The High Availability Manager (HAM) provides a mechanism for monitoring processes and services on your system. The goal is to provide a resilient manager (or “smart watchdog”) that can perform multistage recovery when system services or processes fail, do not respond, or provide an unacceptable level of service. The HA framework, including the HAM, uses a simple publish/subscribe mechanism to communicate interesting system events between interested components in the system. By automatically integrating into the native networking mechanism (QNET), this framework transparently extends a local monitoring mechanism to a network.

The HAM acts as a conduit through which the rest of the system can both obtain and deliver information regarding the state of the system as a whole. The system could be a single node or a collection of nodes connected via QNET. The HAM can monitor specific processes and can control the behavior of the system when specific components fail and need to be recovered. The HAM also permits external detectors to report interesting events to the system, and can associate actions with the occurrence of these events.

In many HA systems, single points of failure (SPOFs) must be identified and dealt with carefully. Since the HAM maintains information about the health of the system and also provides the basic recovery framework, the HAM itself must never become a SPOF.

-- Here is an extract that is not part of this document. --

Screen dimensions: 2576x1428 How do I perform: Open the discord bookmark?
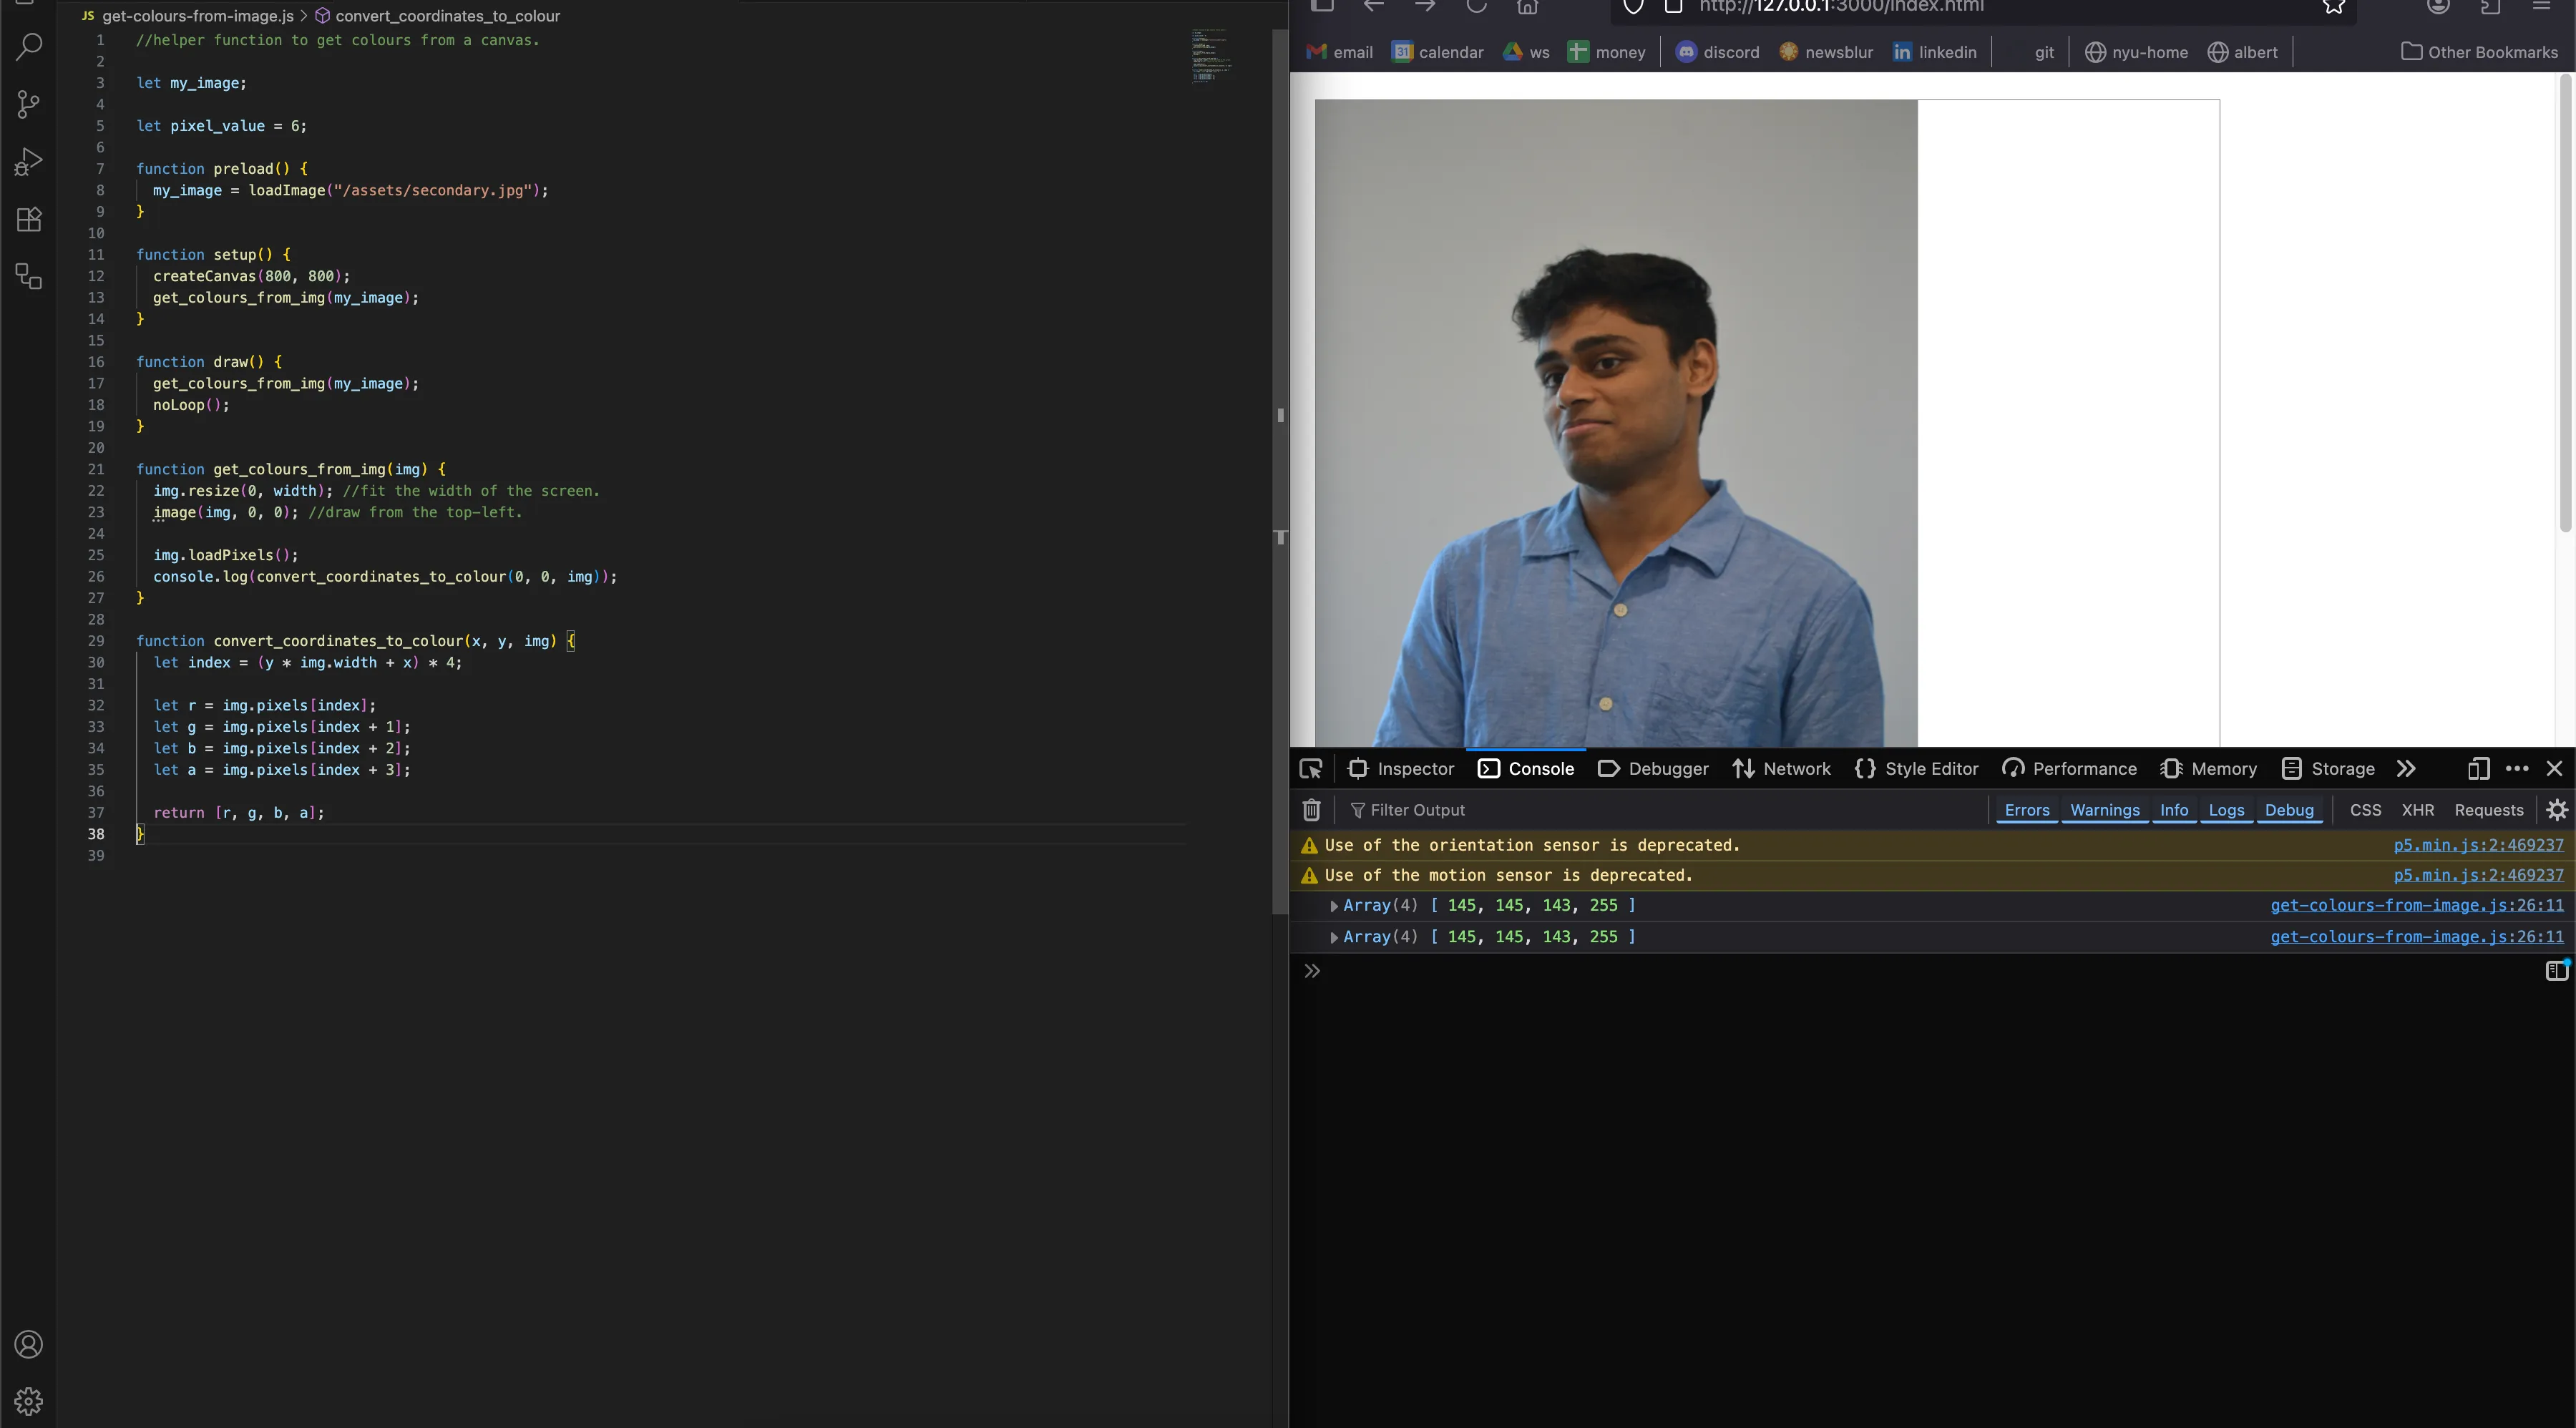(x=1717, y=52)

As a self-monitoring manager, the HAM is resilient to internal failures. If, for whatever reason, the HAM itself is stopped abnormally, it can immediately and completely reconstruct its own state. A mirror process called the Guardian perpetually stands ready and waiting to take over the HAM's role. Since all state information is maintained in shared memory, the Guardian can assume the exact same state that the original HAM was in before the failure.

But what happens if the Guardian terminates abnormally? The Guardian (now the new HAM) creates a new Guardian for itself before taking the place of the original HAM. Practically speaking, therefore, one can't exist without the other.

Since the HAM/Guardian pair monitor each other, the failure of either one can be completely recovered from. The only way to stop HAM is to explicitly instruct it to terminate the Guardian and then to terminate itself.